--- WHAT IS ASKED ---
Reproduce the listing below verbatim, starting at the line containing "Click the red Total" and ending after the line containing "Image resolution: width=1071". Output only those lines.

## Start GIVEN ENTRIES

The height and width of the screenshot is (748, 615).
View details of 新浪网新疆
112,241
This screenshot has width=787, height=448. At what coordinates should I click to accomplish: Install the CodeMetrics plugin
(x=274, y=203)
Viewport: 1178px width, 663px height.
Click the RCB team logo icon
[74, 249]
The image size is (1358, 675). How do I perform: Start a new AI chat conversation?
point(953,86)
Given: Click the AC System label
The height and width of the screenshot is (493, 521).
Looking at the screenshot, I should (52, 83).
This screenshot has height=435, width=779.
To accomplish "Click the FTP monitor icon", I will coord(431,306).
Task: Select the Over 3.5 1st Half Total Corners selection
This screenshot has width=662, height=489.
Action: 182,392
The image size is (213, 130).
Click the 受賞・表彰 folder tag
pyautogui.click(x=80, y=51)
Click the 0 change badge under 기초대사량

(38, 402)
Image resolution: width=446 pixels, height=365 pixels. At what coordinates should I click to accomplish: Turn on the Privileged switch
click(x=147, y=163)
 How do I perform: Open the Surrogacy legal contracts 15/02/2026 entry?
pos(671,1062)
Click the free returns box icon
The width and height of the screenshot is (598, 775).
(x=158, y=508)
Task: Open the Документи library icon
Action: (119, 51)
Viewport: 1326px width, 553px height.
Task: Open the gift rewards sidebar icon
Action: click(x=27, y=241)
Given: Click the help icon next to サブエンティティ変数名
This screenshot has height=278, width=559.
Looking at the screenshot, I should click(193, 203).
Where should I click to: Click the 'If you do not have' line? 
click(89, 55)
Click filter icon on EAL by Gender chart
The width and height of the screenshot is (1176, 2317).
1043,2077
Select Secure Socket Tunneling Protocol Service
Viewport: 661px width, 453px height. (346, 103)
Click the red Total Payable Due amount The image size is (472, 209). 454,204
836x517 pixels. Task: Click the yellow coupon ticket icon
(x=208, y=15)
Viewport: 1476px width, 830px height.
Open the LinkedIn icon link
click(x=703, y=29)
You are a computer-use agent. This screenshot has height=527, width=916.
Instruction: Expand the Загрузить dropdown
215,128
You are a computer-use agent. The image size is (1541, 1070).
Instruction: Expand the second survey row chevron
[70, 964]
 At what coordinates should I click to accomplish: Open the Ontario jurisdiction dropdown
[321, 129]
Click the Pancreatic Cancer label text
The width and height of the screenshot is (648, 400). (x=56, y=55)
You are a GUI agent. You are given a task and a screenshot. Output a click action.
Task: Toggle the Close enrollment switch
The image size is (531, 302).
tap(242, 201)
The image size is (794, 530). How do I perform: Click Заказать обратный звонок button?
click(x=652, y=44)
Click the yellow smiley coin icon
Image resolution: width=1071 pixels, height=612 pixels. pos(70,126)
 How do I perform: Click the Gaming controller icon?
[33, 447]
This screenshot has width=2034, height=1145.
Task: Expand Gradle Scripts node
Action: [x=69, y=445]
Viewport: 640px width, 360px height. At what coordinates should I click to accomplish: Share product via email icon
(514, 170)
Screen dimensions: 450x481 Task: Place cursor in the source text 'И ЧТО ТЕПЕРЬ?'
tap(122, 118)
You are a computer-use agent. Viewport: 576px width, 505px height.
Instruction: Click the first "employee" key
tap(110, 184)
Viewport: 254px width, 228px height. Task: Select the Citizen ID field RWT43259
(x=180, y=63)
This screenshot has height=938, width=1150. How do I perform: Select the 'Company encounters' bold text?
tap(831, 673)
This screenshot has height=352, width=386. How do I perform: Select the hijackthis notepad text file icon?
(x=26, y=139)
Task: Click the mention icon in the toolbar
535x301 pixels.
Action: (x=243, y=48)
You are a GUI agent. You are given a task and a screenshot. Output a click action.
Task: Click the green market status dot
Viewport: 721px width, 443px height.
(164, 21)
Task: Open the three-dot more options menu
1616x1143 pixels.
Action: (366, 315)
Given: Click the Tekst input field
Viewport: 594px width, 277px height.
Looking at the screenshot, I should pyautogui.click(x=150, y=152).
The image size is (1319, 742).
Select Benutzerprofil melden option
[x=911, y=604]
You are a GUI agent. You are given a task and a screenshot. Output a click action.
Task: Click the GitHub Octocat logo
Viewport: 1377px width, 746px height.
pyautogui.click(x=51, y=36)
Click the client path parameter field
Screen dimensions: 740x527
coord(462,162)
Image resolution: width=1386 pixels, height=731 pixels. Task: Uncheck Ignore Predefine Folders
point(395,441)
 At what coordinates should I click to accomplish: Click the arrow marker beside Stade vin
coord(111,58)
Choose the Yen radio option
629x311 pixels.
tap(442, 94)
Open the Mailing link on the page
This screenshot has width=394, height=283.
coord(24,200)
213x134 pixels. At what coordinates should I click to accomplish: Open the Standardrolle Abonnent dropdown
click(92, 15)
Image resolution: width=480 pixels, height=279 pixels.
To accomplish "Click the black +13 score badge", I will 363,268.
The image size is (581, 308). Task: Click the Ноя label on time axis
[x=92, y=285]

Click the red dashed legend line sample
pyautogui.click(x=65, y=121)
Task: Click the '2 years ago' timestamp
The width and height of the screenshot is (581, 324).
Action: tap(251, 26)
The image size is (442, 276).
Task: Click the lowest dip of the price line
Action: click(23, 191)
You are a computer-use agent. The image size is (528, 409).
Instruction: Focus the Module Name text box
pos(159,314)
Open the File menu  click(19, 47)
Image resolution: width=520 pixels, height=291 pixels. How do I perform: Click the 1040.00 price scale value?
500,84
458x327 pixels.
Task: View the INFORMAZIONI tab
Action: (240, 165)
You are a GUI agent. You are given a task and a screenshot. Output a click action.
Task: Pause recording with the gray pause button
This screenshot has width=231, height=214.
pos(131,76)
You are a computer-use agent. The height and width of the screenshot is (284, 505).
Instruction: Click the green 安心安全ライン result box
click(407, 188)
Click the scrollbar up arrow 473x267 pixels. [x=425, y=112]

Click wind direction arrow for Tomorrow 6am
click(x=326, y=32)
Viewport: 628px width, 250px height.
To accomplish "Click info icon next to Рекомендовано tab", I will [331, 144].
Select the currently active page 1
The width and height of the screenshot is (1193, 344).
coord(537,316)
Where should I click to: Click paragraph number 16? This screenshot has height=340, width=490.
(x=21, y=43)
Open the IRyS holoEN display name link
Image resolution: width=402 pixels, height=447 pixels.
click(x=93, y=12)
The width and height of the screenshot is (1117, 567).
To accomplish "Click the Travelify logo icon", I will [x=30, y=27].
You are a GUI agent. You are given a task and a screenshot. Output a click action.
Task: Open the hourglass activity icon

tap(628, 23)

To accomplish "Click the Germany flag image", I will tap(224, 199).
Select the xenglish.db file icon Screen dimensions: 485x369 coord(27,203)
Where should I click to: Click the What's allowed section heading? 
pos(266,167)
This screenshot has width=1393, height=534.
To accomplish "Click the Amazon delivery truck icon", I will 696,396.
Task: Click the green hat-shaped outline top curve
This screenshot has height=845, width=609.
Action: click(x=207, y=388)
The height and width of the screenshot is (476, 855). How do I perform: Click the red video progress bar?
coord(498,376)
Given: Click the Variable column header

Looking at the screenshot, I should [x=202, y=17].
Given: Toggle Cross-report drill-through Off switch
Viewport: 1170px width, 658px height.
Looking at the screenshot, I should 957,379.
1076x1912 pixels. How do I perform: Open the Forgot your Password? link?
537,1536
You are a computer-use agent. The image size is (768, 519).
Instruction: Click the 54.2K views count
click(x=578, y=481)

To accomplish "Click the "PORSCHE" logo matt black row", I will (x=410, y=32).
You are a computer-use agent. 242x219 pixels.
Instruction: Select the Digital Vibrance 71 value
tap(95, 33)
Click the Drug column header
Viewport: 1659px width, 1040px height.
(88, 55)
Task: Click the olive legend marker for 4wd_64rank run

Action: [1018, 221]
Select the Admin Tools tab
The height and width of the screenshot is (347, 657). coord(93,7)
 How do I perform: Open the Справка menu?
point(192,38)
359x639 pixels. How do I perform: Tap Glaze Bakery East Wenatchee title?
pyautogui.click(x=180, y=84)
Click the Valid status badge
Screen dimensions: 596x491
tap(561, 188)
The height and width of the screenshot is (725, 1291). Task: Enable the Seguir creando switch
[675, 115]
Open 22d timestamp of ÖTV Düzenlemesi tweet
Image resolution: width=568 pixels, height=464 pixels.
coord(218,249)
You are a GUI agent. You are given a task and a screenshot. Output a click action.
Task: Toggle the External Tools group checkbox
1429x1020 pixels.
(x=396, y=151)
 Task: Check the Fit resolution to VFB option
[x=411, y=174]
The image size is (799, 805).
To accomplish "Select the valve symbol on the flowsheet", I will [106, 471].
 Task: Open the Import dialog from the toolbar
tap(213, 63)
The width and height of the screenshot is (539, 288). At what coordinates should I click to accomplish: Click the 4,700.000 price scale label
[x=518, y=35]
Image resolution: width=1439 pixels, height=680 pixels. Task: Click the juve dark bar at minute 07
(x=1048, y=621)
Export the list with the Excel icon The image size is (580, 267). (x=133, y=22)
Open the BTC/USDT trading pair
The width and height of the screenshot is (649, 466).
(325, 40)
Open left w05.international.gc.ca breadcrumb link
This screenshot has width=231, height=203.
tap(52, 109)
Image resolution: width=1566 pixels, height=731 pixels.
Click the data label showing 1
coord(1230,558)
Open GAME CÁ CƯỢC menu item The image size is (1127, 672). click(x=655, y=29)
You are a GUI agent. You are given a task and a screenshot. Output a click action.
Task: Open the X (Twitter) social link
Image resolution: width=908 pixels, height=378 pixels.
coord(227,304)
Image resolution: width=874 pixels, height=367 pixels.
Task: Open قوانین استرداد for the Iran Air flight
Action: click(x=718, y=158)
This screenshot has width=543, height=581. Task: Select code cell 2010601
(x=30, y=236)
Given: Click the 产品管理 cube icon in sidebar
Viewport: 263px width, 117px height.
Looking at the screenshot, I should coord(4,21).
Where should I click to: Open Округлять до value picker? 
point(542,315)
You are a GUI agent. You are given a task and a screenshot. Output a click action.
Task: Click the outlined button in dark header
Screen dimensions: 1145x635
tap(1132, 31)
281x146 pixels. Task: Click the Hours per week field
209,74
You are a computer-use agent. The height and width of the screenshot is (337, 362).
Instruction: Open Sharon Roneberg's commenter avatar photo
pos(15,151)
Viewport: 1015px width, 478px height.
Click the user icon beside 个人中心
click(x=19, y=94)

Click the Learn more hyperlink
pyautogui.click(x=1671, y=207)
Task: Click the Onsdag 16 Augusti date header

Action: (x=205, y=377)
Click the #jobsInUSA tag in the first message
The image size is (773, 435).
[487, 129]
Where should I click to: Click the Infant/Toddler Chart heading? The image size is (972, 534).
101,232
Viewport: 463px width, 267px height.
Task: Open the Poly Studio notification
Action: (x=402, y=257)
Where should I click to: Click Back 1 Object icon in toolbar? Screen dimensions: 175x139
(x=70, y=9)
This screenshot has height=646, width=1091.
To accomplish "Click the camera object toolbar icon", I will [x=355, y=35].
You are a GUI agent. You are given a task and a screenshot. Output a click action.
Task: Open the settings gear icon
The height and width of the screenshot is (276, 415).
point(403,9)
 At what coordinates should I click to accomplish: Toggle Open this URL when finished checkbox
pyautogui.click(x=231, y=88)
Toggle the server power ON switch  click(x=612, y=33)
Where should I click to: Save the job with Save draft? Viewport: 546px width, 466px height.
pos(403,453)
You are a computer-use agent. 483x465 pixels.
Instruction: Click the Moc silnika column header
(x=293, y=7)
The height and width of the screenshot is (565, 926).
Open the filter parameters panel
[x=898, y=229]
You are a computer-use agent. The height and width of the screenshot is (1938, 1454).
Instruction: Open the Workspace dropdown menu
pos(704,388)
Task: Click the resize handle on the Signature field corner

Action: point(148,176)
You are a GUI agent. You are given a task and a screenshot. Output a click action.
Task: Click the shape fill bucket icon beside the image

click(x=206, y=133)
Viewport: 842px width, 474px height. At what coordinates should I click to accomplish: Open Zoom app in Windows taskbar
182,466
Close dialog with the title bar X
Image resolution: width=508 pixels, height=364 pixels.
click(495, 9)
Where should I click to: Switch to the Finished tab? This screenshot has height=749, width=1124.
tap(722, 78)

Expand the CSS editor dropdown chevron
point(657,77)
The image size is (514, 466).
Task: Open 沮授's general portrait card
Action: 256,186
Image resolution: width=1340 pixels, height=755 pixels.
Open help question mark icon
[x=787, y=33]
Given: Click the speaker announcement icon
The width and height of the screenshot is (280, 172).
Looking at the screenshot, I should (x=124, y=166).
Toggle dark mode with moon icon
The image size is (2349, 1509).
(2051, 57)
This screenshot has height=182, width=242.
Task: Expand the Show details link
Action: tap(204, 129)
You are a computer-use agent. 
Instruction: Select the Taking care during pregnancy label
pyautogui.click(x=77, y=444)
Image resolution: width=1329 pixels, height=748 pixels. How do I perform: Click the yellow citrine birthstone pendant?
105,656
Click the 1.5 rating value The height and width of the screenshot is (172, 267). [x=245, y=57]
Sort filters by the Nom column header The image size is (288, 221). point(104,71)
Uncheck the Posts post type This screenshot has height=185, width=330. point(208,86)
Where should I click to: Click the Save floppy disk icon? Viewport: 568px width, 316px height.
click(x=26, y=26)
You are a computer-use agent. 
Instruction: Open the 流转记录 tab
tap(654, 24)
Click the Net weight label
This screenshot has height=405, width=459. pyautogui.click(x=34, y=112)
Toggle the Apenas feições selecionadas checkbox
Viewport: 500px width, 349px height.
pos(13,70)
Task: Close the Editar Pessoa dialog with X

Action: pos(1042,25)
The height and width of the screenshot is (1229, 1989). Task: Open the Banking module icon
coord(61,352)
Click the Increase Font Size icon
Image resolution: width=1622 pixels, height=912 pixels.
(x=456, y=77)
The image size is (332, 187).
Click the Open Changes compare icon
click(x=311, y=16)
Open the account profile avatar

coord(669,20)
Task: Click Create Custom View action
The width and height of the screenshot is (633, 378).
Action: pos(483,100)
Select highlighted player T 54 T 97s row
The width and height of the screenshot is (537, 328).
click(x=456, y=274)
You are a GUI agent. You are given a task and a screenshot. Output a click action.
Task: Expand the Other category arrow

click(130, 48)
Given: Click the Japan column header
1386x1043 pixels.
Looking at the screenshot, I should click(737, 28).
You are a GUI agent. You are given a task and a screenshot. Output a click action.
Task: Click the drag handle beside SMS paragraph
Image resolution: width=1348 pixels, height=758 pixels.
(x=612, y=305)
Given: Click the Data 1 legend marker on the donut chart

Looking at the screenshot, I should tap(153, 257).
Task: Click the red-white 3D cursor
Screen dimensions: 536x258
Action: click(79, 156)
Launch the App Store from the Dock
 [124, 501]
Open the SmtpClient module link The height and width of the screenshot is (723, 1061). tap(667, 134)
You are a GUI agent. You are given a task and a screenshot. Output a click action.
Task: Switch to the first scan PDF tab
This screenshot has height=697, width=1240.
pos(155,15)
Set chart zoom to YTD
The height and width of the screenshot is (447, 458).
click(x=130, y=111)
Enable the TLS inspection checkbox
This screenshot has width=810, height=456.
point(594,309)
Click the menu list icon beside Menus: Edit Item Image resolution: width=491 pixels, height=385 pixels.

## End GIVEN ENTRIES

--- WRITTEN RESPONSE ---
Click the red Total Payable Due amount The image size is (472, 209). 454,204
836x517 pixels. Task: Click the yellow coupon ticket icon
(x=208, y=15)
Viewport: 1476px width, 830px height.
Open the LinkedIn icon link
click(x=703, y=29)
You are a computer-use agent. This screenshot has height=527, width=916.
Instruction: Expand the Загрузить dropdown
215,128
You are a computer-use agent. The image size is (1541, 1070).
Instruction: Expand the second survey row chevron
[70, 964]
 At what coordinates should I click to accomplish: Open the Ontario jurisdiction dropdown
[321, 129]
Click the Pancreatic Cancer label text
The width and height of the screenshot is (648, 400). (x=56, y=55)
You are a GUI agent. You are given a task and a screenshot. Output a click action.
Task: Toggle the Close enrollment switch
The image size is (531, 302).
tap(242, 201)
The image size is (794, 530). How do I perform: Click Заказать обратный звонок button?
click(x=652, y=44)
Click the yellow smiley coin icon
Image resolution: width=1071 pixels, height=612 pixels. pos(70,126)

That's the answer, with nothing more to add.